Part 2: What are the different types Of Attention Mechanisms? | Glue Labs

Post

editor-img
Glue Labs
Oct 28, 2022

Part 2: What are the different types Of Attention Mechanisms?

In our last post, we explored generalised and self-attention. So now let's move forward and learn about more types of attention mechanisms.

(In case you missed part 1)

3. Multi-Head Attention

Multi-head attention is a transformer model of attention mechanism. When the attention module repeats its computations over several iterations, each computation forms parallel layers known as attention heads.

Each separate head independently passes the input sequence and corresponding output sequence element through a separate head.

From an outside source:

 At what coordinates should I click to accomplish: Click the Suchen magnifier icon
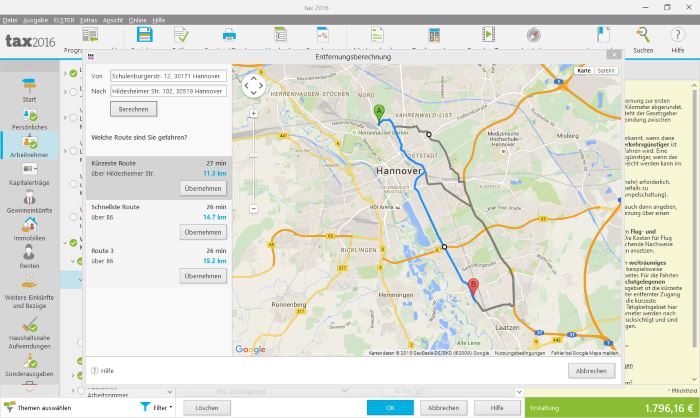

A final attention score is produced by combining attention scores at each head so that every nuance of the input sequence is taken into consideration.

4. Additive Attention

This type of attention is also known as the Bahdanau attention mechanism. It makes use of attention alignment scores based on a number of factors.

These alignment scores are calculated at different points in a neural network.

Source or input sequence words are correlated with target or output sequence words but not to an exact degree.

This correlation takes into account all hidden states, and the final alignment score is the summation of the matrix of alignment scores.

5. Global Attention

This type of attention mechanism is also referred to as the Luong mechanism. This is a multiplicative attention model, which is an improvement over the Bahdanau model.

In situations where neural machine translations are required, the Luong model can either attend to all source words or predict the target sentence, thereby attending to a smaller subset of words.

While both the global and local attention models are equally viable, the context vectors used in each method tend to differ.